▶ **YOUR INSTRUCTIONS**
Repeat the items word for word, starting at the line that contains "You are a computer-use" and stopping after the line that contains "point(640,20)". Leave the pictures out of your answer.

------ SUPPLIED RECORDS

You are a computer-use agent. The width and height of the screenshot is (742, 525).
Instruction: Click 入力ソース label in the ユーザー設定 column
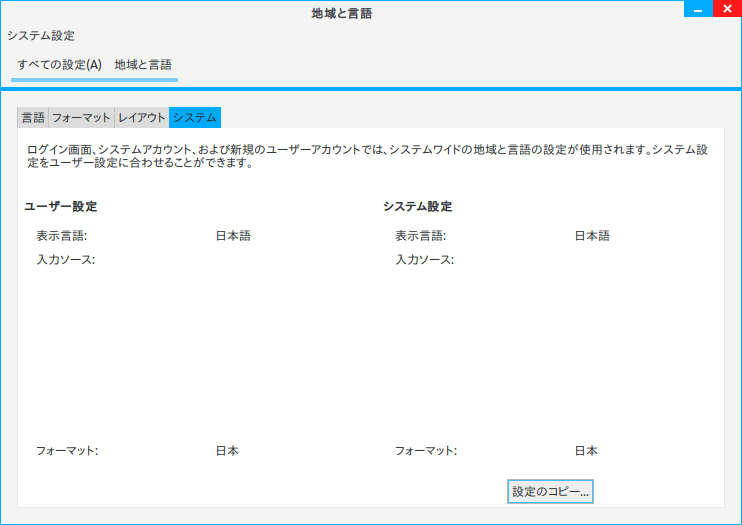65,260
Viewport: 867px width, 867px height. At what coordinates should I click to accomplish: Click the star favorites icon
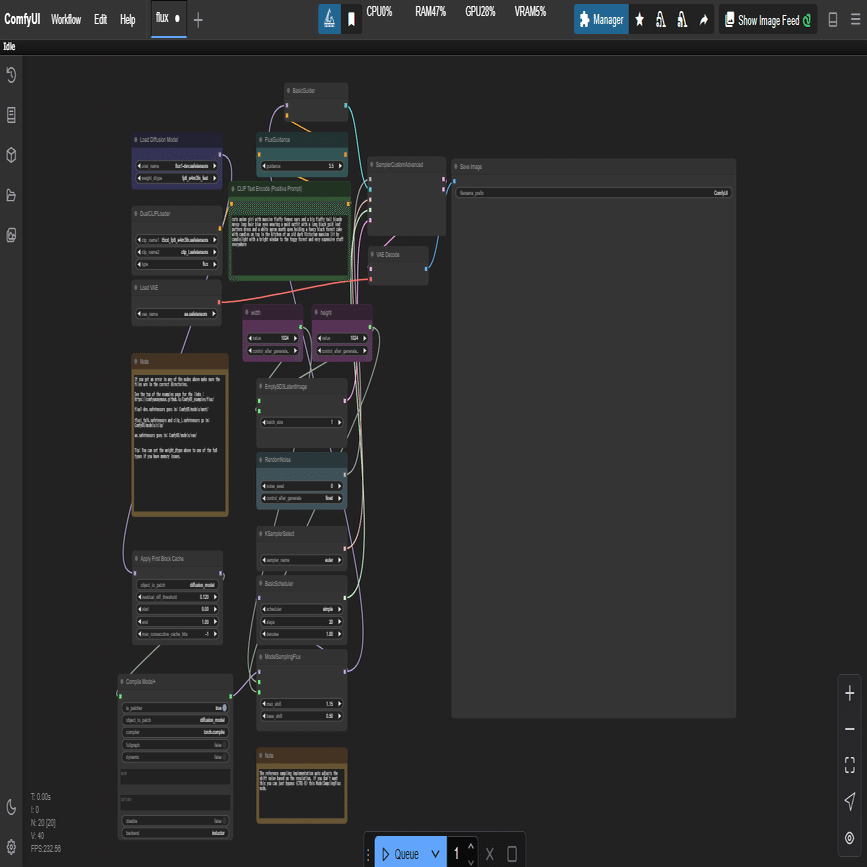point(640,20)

------------
------ SUPPLIED RECORDS

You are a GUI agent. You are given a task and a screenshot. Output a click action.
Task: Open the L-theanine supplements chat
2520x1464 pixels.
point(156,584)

------------
------ SUPPLIED RECORDS

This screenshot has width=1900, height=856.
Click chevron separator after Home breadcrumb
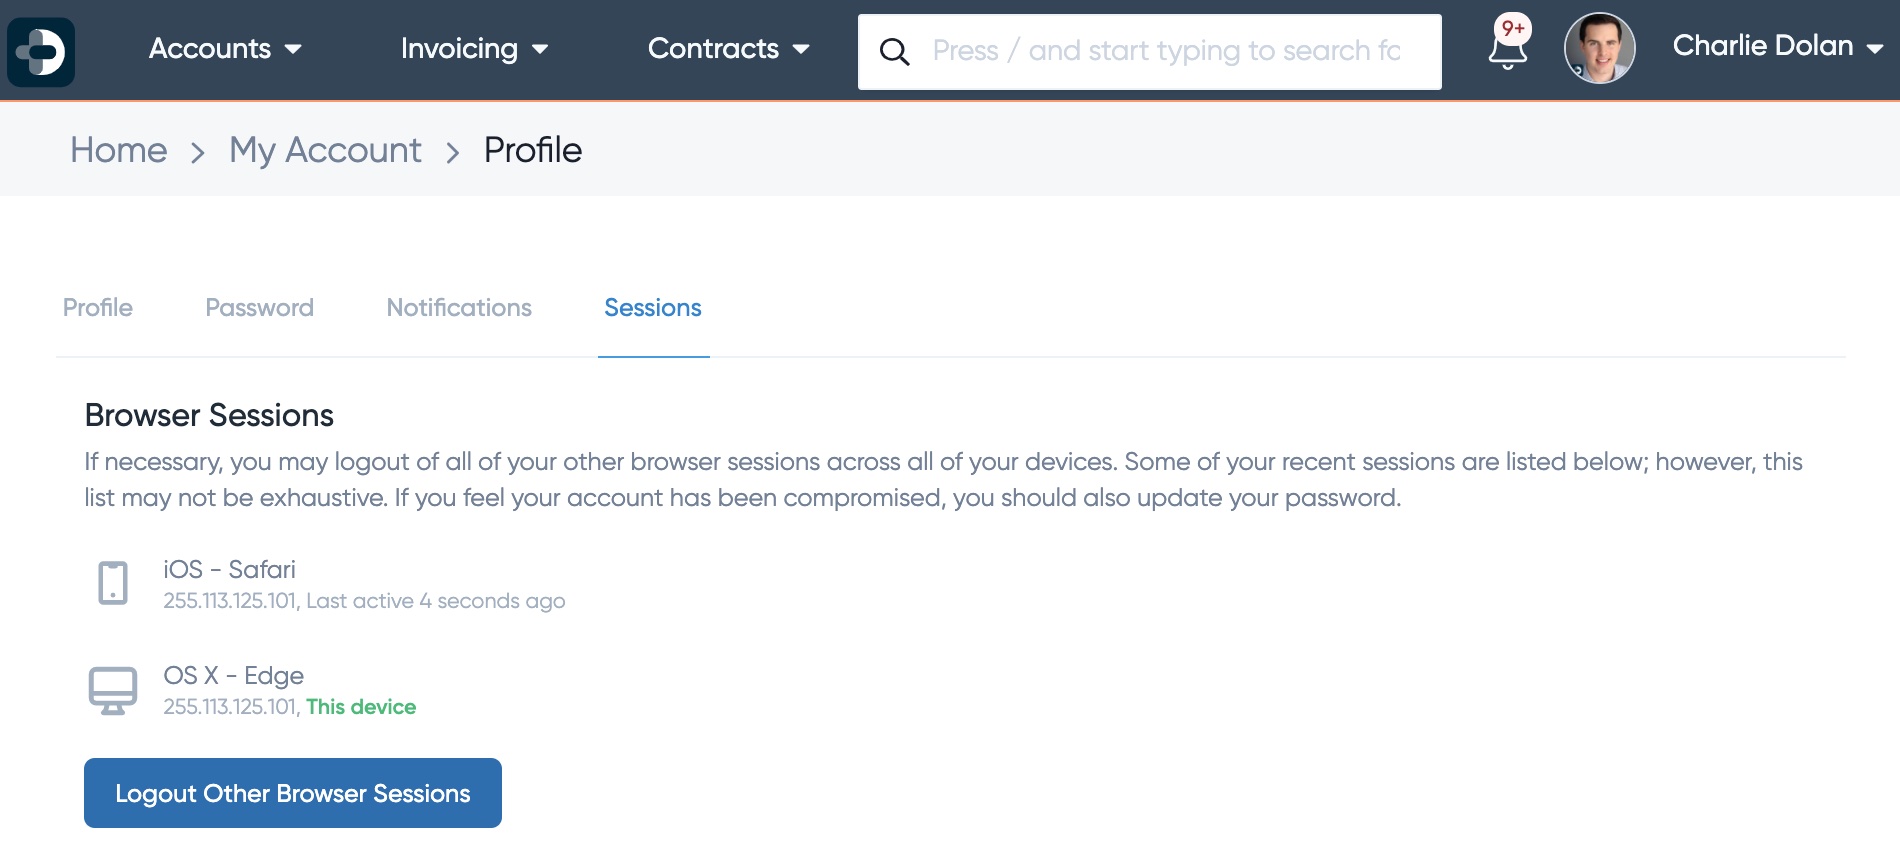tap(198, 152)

------------

▶ **RESPONSE TO THE EXERCISE**
You are a computer-use agent. The width and height of the screenshot is (742, 525).
Instruction: Click 入力ソース label in the ユーザー設定 column
65,260
Viewport: 867px width, 867px height. At what coordinates should I click to accomplish: Click the star favorites icon
point(640,20)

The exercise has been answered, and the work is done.